Arena pertarungan ini masih ada hingga kini, berupa gundukan tanah melingkar di bawah pohon kajuarayya. Keluarga dilarang mendekat saat pertarungan berlangsung; mereka hanya diperbolehkan menyaksikan dari atas Bukit Tanetea.
Pertarungan ini bukan sekadar adu kekuatan, tetapi dianggap sebagai cara menegakkan kebenaran. Yang menang dianggap benar, yang gugur diterima dengan ikhlas, tanpa dendam. Senjata milik yang tewas dikubur sebagai tanda duka, sekaligus mengakhiri konflik sepenuhnya.
Sementara itu, di Segeri, sebuah kecamatan di Pangkep, terdapat ritual pembuka musim tanam yang disebut mappalili. Ritual ini dipimpin oleh bissu —komunitas nonbiner yang dipercaya sebagai penjaga hubungan antara manusia dan dunia roh.
Tradisi ini lahir dari krisis gagal panen pada masa Kerajaan Siang, yang mendorong lahirnya kesepakatan: musim tanam harus dibuka dengan upacara adat dan dilakukan serentak agar hasilnya berhasil.

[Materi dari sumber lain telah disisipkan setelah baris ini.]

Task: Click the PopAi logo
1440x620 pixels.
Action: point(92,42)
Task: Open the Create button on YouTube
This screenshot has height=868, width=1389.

Para bissu bukan sekadar pemimpin upacara. Mereka adalah figur suci yang harus melalui tahapan spiritual panjang sebelum diangkat, termasuk ritual irebbai—kematian simbolik yang menandai kelahiran baru sebagai bissu.

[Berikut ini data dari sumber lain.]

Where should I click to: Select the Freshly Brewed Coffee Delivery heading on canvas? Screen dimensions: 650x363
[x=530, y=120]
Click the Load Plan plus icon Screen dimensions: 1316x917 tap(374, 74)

Dalam ritual mappalili, mereka memimpin doa, tarian sere’ bissu, dan maggiri—atraksi spiritual di mana tubuh mereka tidak terluka meski ditusuk badik. Lebih dari sekadar pertunjukan, mappalili menjadi simbol gotong royong, pengelolaan pertanian yang bijak, dan keselarasan antara manusia dan alam.